Saturday, 11 July 2009

Jerwood Contemporary Makers, 2009























JCM, version 2.0

Enter: Lamp Kebab, Phat Knitting, Furry Flock Floor tiles, climbing up the wall like a strange virus culminating a in a pattern vaguely resembling a map of the London Underground, a spikey light hanging from the ceiling, a sort of woven maze, and some bits and pieces dredged up from the bottom of the sea with carefully made ceramic bits added.

This year’s Jerwood show was satisfyingly different from last year’s. Next year will be the last in the run of this version of the Jerwood prize for the applied arts and, by then, an overview of sorts will have been achieved. Last year the theme of ‘touch’ was explored by the selected makers, which was a ghastly idea but produced some tremendous work (and some not) and, arguably, deployed one of craft’s more potentially problematic fixations, namely that of the skilfully hand-made. This year it’s gone social, plural, industrial-in-conversation-with-studio, collaborative – possibly. and altogether less fetishistically hand-made. It is certainly more socio-politcally positioned / aware / questioning, in terms of the actual approach to making and for that reason alone, makes for a healthy addition, building on last year’s selection.

I recall last year that I announced, rashly, that I’d lost interest in textiles, or something similar. I certainly recall that I found last year’s textile work a crashing bore. This year’s fared much better, perhaps being more responsive to the pluralistic, social approach. The giant woven textile maze – which wasn’t a maze, that ‘s just how I experienced it – was impressive, if inexplicably so. I didn’t like the feeling of being trapped, suffocated in this giant, very tightly woven wall with things scrawled on it, so I got out and didn’t go back. Linda Florence’s flock tiles were appealing initially as her work always is, (click on Linda Florence label in right hand column for a review of her work at the V&A), and the idea was beautiful but somehow didn’t quite work in that annoying way that beautiful complex ideas often don’t. Her written statement works better. That’s just the way these things go sometimes. The social knitting was, I thought, and absolute triumph and prompted me to remember that I have a particular love for knitting – fond memories of a crafts council show in the 80s about the knitting of Gansey jumpers – a sort of social history of fishing in wool. Anyway, this kitting escapade was by Rachel Matthews and involved people sending her bits of unfinished kitting which she rescued and remade or completed, or rearranged.
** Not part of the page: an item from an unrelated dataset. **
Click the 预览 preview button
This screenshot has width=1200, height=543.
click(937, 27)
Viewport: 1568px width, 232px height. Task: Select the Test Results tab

Each had its own story. There was some heroic look-what-I-can-do-with-wool type knitting which was excessively fanciful in a WI, village flower show sort of way, which I enjoyed very much and cheered the Jerwood Space up no end – eg floral knitted spectacles frame, and an exemplary jumper that was like a woolly wall with roses growing up it.

And there was the Lamp Kebab: a pink lampshade supported by various household objects, including a pink boxing glove that might have been an oven glove, threaded up the pole like a kebab. Then all the other rejected objects were arranged on a table next to it. This was by ‘Committee.’ I wont say their names, because anonymity in an industrial mass-production sense is presumably part of the point. Here, is a selection of four of the works. One of the dominant impressions of this year’s show was of things that were appealing, public spirited and good natured. The spikey lamp especially so, all very very environmentally well thought out. It wasn’t the kind of art that moves you especially, (although there were some very sweet and moving moments in the knitting stories and in Florence’s written commentary), nor was it the kind of Craft that makes you gasp at its virtuosity, but it did make me laugh – even when it didn’t quite work. Full marks for that. A girl needs a laugh in these days of voluminous atrocity. Will someone make me a Lamp Kebab please?